[Information given]
- - -
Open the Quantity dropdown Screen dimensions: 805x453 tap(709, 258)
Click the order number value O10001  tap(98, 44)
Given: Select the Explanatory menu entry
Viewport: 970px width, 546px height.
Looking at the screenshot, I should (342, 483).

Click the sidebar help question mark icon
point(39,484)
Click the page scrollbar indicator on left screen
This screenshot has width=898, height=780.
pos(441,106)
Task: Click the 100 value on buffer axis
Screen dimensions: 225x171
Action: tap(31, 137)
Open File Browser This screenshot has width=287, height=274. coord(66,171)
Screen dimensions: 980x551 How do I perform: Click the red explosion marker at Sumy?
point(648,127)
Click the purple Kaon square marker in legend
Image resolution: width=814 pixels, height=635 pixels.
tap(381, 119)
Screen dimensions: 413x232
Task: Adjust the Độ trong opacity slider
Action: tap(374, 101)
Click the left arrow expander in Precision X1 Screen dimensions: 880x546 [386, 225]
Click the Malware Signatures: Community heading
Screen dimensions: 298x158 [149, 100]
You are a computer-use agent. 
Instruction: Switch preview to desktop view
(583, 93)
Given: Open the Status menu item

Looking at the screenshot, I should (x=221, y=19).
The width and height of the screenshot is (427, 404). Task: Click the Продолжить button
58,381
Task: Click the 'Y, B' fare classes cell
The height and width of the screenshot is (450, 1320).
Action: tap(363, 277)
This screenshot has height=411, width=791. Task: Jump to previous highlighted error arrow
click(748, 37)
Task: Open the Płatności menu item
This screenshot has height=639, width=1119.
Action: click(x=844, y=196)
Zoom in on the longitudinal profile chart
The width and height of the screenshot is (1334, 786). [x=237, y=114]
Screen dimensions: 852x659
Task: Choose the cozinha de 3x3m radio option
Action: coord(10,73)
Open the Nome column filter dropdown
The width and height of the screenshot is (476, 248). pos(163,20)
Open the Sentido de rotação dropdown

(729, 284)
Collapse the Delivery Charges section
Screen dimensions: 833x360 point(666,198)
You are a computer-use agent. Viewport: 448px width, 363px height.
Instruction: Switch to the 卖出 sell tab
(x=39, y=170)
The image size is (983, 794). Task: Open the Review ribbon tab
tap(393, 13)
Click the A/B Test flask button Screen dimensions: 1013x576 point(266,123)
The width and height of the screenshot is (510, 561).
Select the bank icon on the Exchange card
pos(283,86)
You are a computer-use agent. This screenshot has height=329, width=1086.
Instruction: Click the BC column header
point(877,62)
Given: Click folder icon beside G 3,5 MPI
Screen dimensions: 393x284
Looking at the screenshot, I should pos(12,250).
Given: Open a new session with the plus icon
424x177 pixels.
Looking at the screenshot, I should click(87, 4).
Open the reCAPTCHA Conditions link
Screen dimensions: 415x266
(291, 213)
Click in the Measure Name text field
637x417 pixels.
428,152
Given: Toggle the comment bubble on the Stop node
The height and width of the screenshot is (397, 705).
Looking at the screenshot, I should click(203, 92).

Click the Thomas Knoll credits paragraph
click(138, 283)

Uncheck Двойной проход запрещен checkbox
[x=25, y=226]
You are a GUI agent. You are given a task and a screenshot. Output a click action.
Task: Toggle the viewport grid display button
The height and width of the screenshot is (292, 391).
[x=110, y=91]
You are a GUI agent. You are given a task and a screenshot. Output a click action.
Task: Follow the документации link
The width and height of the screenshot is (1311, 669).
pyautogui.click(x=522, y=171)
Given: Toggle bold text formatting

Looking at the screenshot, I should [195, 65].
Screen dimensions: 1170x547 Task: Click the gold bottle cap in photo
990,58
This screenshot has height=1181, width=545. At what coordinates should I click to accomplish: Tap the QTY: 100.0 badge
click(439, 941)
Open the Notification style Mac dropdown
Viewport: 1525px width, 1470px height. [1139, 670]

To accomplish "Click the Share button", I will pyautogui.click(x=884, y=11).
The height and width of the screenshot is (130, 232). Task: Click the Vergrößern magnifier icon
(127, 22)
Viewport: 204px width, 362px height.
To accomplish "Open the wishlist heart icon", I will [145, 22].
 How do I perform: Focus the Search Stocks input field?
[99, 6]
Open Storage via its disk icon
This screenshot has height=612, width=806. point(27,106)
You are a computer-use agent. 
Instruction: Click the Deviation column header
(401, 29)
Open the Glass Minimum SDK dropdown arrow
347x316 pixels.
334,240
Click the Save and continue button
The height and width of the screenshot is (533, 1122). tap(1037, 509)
- - -
[What is being asked]
In the entries above, find every line holding the word "link" and copy it out.

[Exercise result]
Open the reCAPTCHA Conditions link
Task: Follow the документации link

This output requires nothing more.